La posizione opposta si articola anch'essa su quattro punti.

  1. Il primo è la disintermediazione strutturale di Apple Pay. Il vantaggio di Apple non è di prodotto, è di posizione: controllando il sistema operativo dello smartphone, può offrire un'esperienza di pagamento che PayPal, agendo a livello app, non può replicare nello stesso modo. Se il trend di adozione di Apple Pay fra le fasce giovani prosegue, il segmento branded checkout potrebbe entrare in declino strutturale, indipendentemente dagli investimenti tecnologici di PayPal.
  2. Il secondo è la perdita di quota nel processing enterprise. Stripe e Adyen continuano ad acquisire clienti grazie a infrastrutture più moderne. Il riposizionamento di Braintree verso clienti più redditizi sta funzionando dal punto di vista del margine, ma sta anche sottraendo volumi. Se la dinamica continua, il segmento Payment Services potrebbe fare crescere meno il fatturato e i margini complessivi attesi dagli analisti.
  3. Il terzo è la qualità del management storico nelle integrazioni. Diverse fonti evidenziano che PayPal ha avuto difficoltà nell'integrare le acquisizioni passate (Braintree, Honey, Hyperwallet) in uno stack tecnologico unitario. Ne risulta una complessità operativa che riduce la velocità di innovazione rispetto a concorrenti più giovani.
  4. Il quarto è l'esposizione al credito BNPL. Il volume Buy Now Pay Later ha superato i 40 miliardi di dollari. PayPal ha esternalizzato parte del rischio di credito attraverso accordi forward-flow con investitori istituzionali, inclusa KKR per il portafoglio europeo, ottenendo nel 2025 proventi netti per 26,7 miliardi di dollari dalla vendita di prestiti e crediti per interessi. È una scelta che libera capitale, ma in un possibile scenario di stretta del credito o di aumento delle insolvenze, gli acquirenti istituzionali potrebbero ridurre l'appetito per questi crediti e PayPal si troverebbe di fronte alla scelta fra assorbire il rischio o ridurre le origination.

Conclusioni

PayPal è un caso diverso da altre situazioni di società tecnologiche in difficoltà. Non è un'azienda in dissesto: genera 6,4 miliardi di cassa operativa l'anno, ha cassa netta in bilancio, restituisce 6 miliardi all'anno agli azionisti via buyback e dividendo e tratta a un P/E nettamente inferiore alla media del settore. È un'azienda matura che il mercato ha riprezzato come se fosse in declino terminale.

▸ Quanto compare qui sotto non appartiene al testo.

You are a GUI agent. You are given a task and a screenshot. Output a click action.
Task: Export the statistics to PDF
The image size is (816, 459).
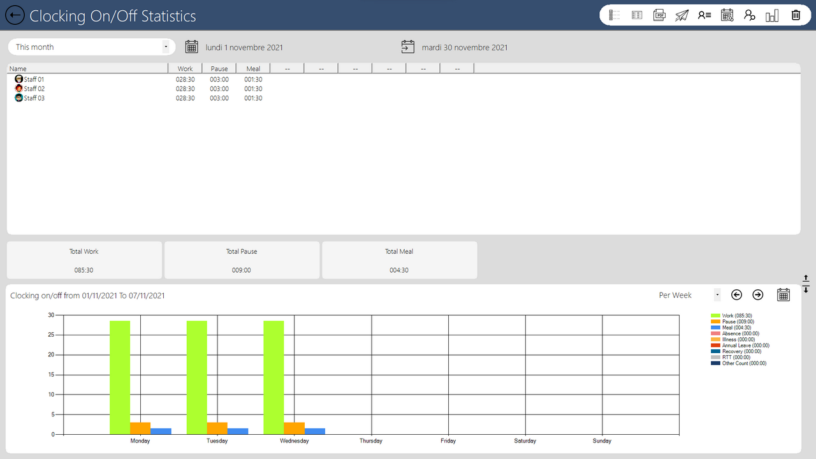click(659, 15)
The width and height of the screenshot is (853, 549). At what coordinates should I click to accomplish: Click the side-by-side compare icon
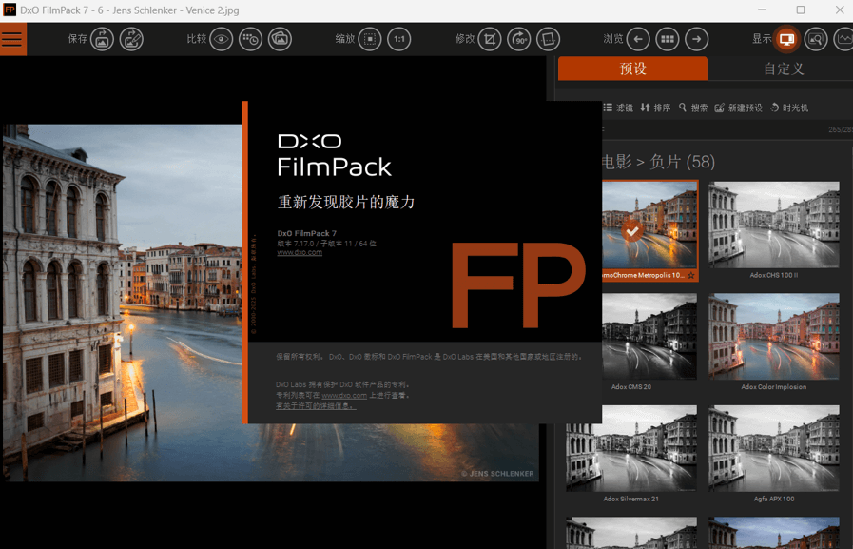click(250, 39)
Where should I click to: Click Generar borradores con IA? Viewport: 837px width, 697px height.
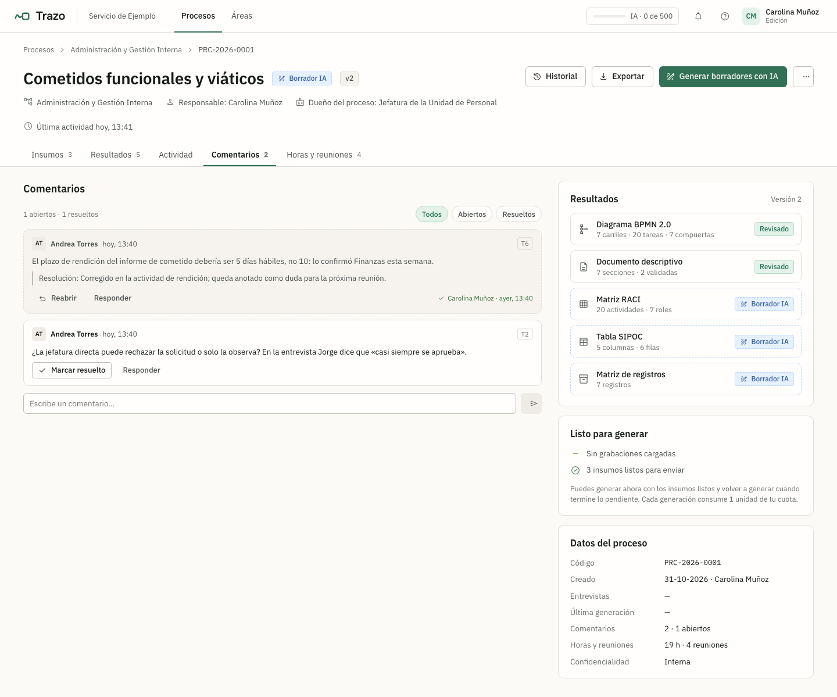tap(722, 77)
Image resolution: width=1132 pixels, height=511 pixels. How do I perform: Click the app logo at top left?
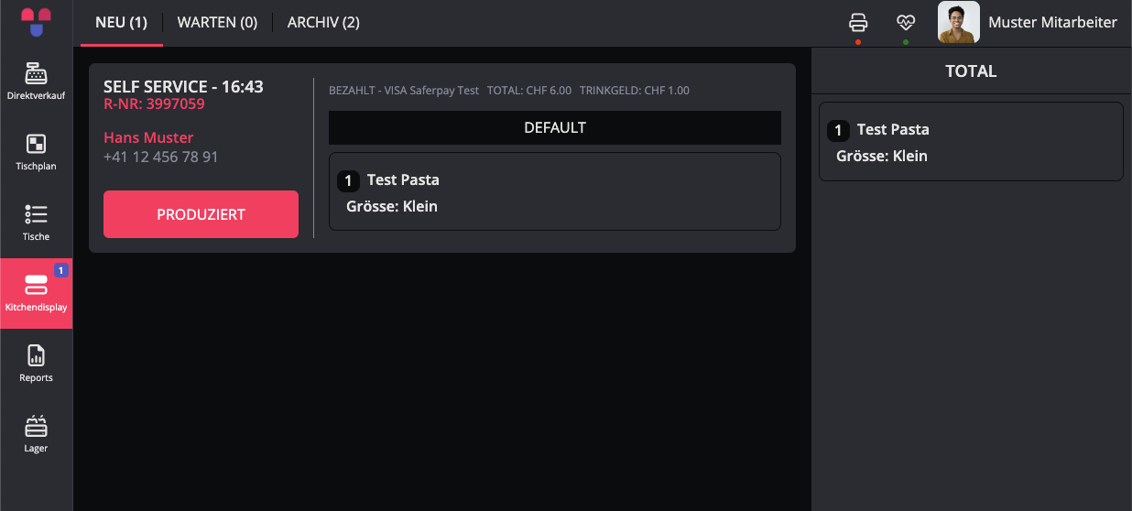pos(36,22)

Detto questo, le criticità strutturali sono reali. Apple Pay è una minaccia che non è stata risolta. La compressione dei margini è in atto da otto anni. Il management è cambiato due volte negli ultimi tre anni. La perdita di quota nel processing enterprise è documentata da fonti indipendenti.

La tesi rialzista non richiede che tutto vada bene, ma che vada meno male di quanto i prezzi attuali implicano. Stabilizzazione dei margini intorno ai livelli attuali, esecuzione del piano di tagli da 1,5 miliardi, prosecuzione dei buyback al ritmo attuale: questi tre elementi da soli, anche senza espansione del business, sostengono un valore per azione in crescita.

A questi prezzi, il titolo può presentare un profilo rischio/rendimento interessante per un investitore con orizzonte medio-lungo, ma solo accettando il rischio competitivo di Apple Pay e l’incertezza sull’efficacia del piano di efficienza.

Nel breve periodo, l’azione PayPal non è indicata a quegli investitori con bassa tolleranza al rischio: la volatilità sui risultati trimestrali è elevata e i prossimi periodi saranno ancora condizionati dalla transizione del management.